STATED GOAL A → From the SageMaker quiz passage, reproduce word for word the text between "Question 45" and "supported on AWS.", inclusive.
STATED GOAL B → According to the SageMaker quiz passage, why is polling an inefficient way to detect new data in an S3 bucket?
STATED GOAL C →
Decide whether each statement agrees with the SageMaker quiz passage, and back each verdict with the deciding words quoted from it.
(i) Multi-Model Endpoints load models on demand on the same endpoint.
(ii) Deploying across multiple regions reduces complexity.
(iii) Amazon EventBridge can trigger Step Functions in response to S3 object creation.

Multi-Model Endpoints

1 question

Question 44
A company needs to host 100 different models (one per client) with low, sporadic traffic. Which SageMaker approach minimizes costs by sharing resources?
Correct answer: A. Multi-Model Endpoints (MME) — multiple models on the same endpoint, loaded on demand
Multi-Model Endpoints load models on demand on the same endpoint, sharing resources (CPU/GPU/memory) — ideal for many models with sporadic traffic. 100 separate endpoints generates huge cost (idle instances), Lambda has size/cold-start limits incompatible with large models, and multi-region increases complexity without real benefit.

EventBridge

1 question

Question 45
How can you automatically trigger a SageMaker retraining pipeline when new data arrives in an S3 bucket?
Correct answer: A. Configure Amazon EventBridge (or S3 event notification) to invoke a Lambda or pipeline when new objects are detected
Amazon EventBridge (and S3 event notifications) lets you react to events such as S3 object creation, triggering Lambda, Step Functions, or SageMaker Pipelines automatically. Polling is inefficient (consumes API quota and adds delay), manual does not scale, and the automation is fully supported on AWS.

(Rows from a dataset)

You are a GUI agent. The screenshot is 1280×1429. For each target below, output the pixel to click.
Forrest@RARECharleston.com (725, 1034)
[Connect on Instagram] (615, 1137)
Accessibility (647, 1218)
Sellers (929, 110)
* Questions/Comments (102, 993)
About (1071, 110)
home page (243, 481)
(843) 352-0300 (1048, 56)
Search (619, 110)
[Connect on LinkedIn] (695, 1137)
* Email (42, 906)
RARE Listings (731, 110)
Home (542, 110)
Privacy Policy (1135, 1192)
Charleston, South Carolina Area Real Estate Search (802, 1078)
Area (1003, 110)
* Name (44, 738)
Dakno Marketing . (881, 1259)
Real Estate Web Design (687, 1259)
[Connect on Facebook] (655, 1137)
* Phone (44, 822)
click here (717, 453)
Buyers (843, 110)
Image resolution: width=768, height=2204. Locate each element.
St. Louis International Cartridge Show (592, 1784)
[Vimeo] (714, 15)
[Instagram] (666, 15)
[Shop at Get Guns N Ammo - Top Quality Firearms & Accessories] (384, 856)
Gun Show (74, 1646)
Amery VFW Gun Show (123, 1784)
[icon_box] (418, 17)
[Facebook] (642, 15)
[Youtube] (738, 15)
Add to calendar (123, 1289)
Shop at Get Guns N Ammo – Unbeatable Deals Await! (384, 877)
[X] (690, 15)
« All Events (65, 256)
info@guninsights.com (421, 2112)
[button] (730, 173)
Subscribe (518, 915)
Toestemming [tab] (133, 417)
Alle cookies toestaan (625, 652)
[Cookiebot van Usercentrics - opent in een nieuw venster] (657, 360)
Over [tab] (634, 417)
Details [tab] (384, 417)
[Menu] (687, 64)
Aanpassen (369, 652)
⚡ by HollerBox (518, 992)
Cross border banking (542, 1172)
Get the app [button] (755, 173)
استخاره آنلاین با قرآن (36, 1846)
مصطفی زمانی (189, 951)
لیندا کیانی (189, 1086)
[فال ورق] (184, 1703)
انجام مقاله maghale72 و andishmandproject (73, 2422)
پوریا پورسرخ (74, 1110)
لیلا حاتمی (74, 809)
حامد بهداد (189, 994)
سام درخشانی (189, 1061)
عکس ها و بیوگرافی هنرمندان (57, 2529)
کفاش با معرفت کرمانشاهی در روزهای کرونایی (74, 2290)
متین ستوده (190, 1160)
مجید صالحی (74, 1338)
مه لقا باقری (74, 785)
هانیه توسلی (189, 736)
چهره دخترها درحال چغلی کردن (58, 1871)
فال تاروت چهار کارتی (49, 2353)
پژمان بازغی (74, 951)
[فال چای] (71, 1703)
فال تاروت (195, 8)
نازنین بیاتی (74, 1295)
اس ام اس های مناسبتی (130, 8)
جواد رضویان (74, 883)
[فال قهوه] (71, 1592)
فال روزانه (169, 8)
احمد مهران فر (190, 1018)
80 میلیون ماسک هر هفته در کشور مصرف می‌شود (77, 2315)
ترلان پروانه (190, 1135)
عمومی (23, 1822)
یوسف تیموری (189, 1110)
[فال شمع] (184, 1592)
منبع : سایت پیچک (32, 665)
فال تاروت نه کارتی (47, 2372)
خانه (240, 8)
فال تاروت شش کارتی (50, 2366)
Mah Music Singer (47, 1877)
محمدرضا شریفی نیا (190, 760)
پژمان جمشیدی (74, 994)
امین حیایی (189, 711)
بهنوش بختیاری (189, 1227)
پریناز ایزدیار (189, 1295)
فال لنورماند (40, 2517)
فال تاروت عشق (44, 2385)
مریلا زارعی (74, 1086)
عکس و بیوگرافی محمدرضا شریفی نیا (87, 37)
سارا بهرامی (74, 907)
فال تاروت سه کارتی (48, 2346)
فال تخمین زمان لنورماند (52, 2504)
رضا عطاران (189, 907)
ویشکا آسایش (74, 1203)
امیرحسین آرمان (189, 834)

EXERCISE SOLUTION A →
Question 45
How can you automatically trigger a SageMaker retraining pipeline when new data arrives in an S3 bucket?
Correct answer: A. Configure Amazon EventBridge (or S3 event notification) to invoke a Lambda or pipeline when new objects are detected
Amazon EventBridge (and S3 event notifications) lets you react to events such as S3 object creation, triggering Lambda, Step Functions, or SageMaker Pipelines automatically. Polling is inefficient (consumes API quota and adds delay), manual does not scale, and the automation is fully supported on AWS.

EXERCISE SOLUTION B → Polling consumes API quota and adds delay.

EXERCISE SOLUTION C →
(i) Yes: "Multi-Model Endpoints load models on demand on the same endpoint"
(ii) No: "multi-region increases complexity without real benefit"
(iii) Yes: "lets you react to events such as S3 object creation, triggering Lambda, Step Functions, or SageMaker Pipelines automatically"